● ASSIGNMENT
In your copy, drop the images and return each record exactly as it stands.

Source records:

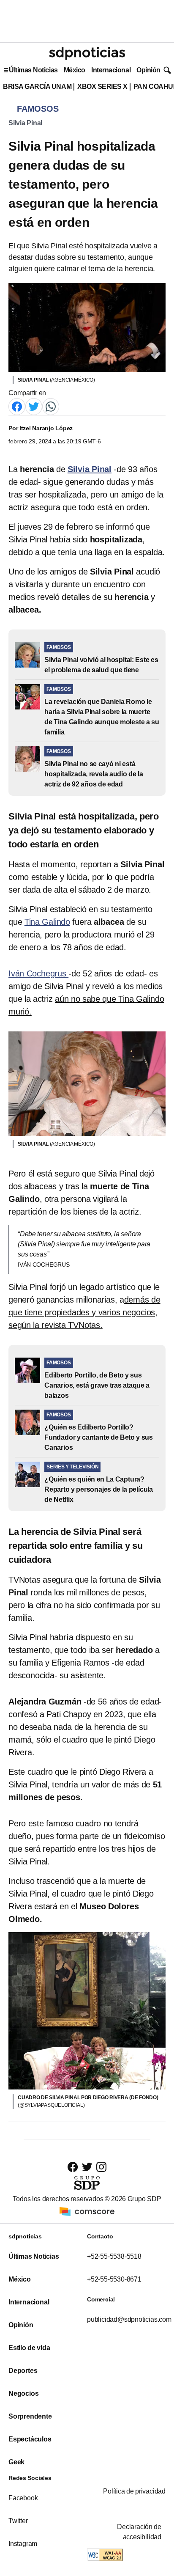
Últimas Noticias (33, 70)
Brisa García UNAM (37, 86)
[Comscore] (87, 2211)
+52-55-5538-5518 (114, 2256)
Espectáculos (30, 2439)
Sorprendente (30, 2416)
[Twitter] (33, 406)
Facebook (23, 2498)
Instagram (22, 2543)
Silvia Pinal (25, 122)
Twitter (18, 2520)
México (74, 70)
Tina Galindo (47, 921)
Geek (16, 2462)
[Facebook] (16, 406)
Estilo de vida (29, 2347)
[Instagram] (101, 2166)
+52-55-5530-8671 (114, 2279)
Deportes (22, 2370)
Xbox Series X (102, 86)
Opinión (148, 70)
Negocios (23, 2393)
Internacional (110, 70)
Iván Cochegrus (38, 973)
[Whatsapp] (50, 406)
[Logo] (87, 53)
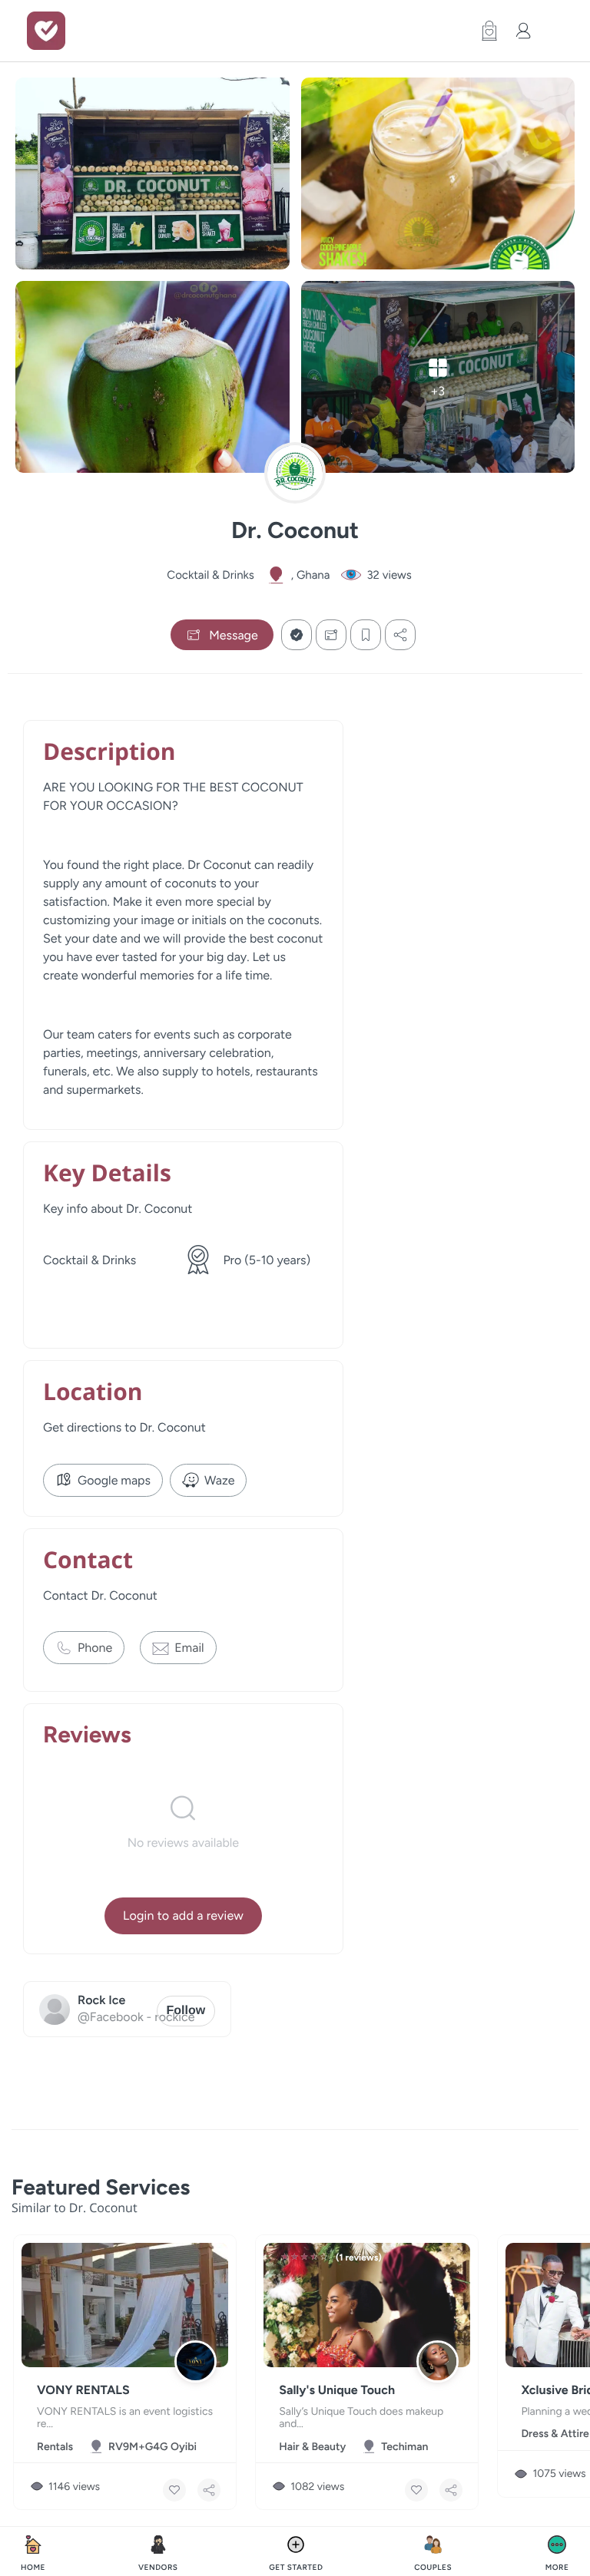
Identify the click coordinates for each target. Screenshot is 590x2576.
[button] (485, 31)
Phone (95, 1647)
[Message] (331, 634)
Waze (219, 1480)
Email (189, 1647)
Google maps (114, 1480)
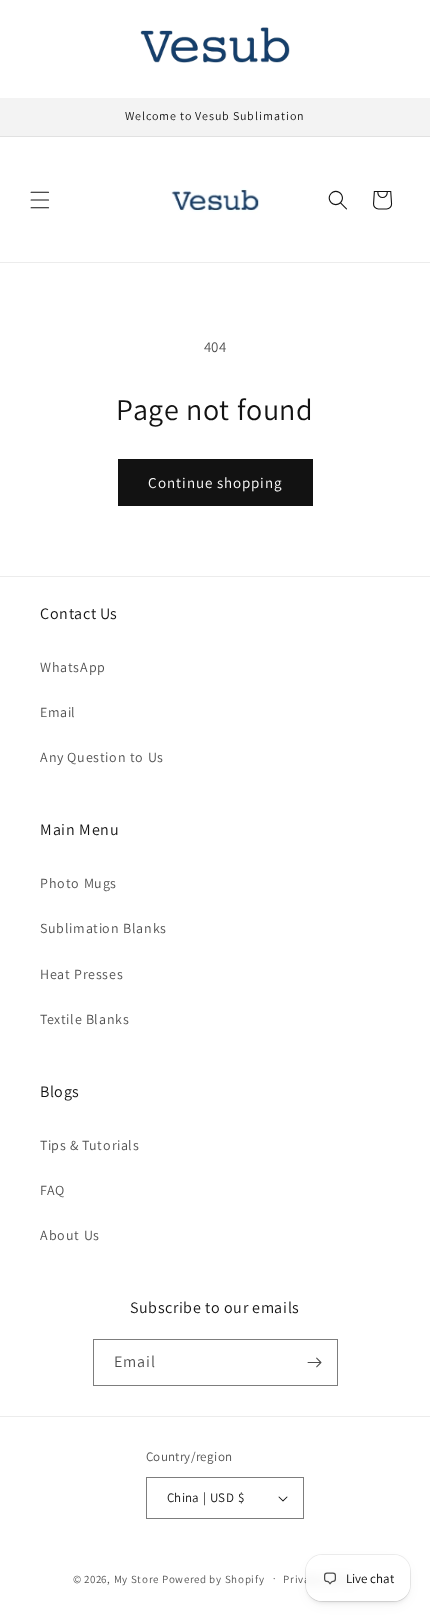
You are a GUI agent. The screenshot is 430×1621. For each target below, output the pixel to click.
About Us (70, 1235)
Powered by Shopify (213, 1578)
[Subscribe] (315, 1362)
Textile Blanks (84, 1019)
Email (58, 712)
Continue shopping (215, 482)
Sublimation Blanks (103, 928)
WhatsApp (73, 667)
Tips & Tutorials (90, 1145)
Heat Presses (81, 974)
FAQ (52, 1190)
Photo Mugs (78, 883)
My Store (137, 1578)
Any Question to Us (102, 757)
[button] (40, 200)
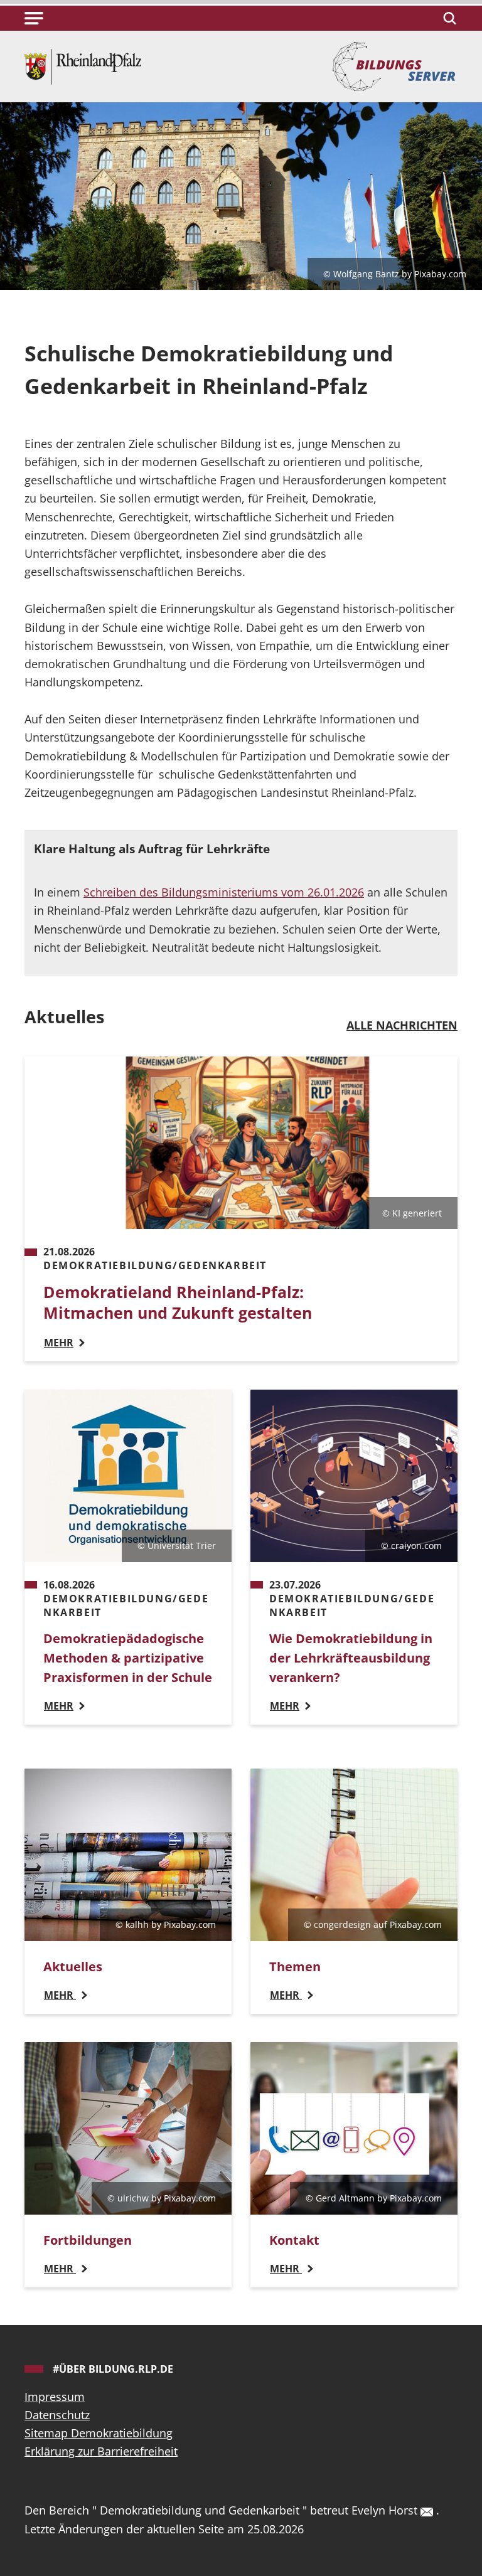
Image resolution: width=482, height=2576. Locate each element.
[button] (33, 18)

● SOLUTION
Últimas Noticias (33, 70)
Brisa García UNAM (37, 86)
[Comscore] (87, 2211)
+52-55-5538-5518 (114, 2256)
Espectáculos (30, 2439)
Sorprendente (30, 2416)
[Twitter] (33, 406)
Facebook (23, 2498)
Instagram (22, 2543)
Silvia Pinal (25, 122)
Twitter (18, 2520)
México (74, 70)
Tina Galindo (47, 921)
Geek (16, 2462)
[Facebook] (16, 406)
Estilo de vida (29, 2347)
[Instagram] (101, 2166)
+52-55-5530-8671 (114, 2279)
Deportes (22, 2370)
Xbox Series X (102, 86)
Opinión (148, 70)
Negocios (23, 2393)
Internacional (110, 70)
Iván Cochegrus (38, 973)
[Whatsapp] (50, 406)
[Logo] (87, 53)
Identify the click coordinates for each target. Screenshot is 590x2576.
[button] (485, 31)
Phone (95, 1647)
[Message] (331, 634)
Waze (219, 1480)
Email (189, 1647)
Google maps (114, 1480)
You are a GUI agent. The screenshot is 430×1621. For each target below, output the pixel to click.
About Us (70, 1235)
Powered by Shopify (213, 1578)
[Subscribe] (315, 1362)
Textile Blanks (84, 1019)
Email (58, 712)
Continue shopping (215, 482)
Sublimation Blanks (103, 928)
WhatsApp (73, 667)
Tips & Tutorials (90, 1145)
Heat Presses (81, 974)
FAQ (52, 1190)
Photo Mugs (78, 883)
My Store (137, 1578)
Any Question to Us (102, 757)
[button] (40, 200)
Image resolution: width=482, height=2576. Locate each element.
[button] (33, 18)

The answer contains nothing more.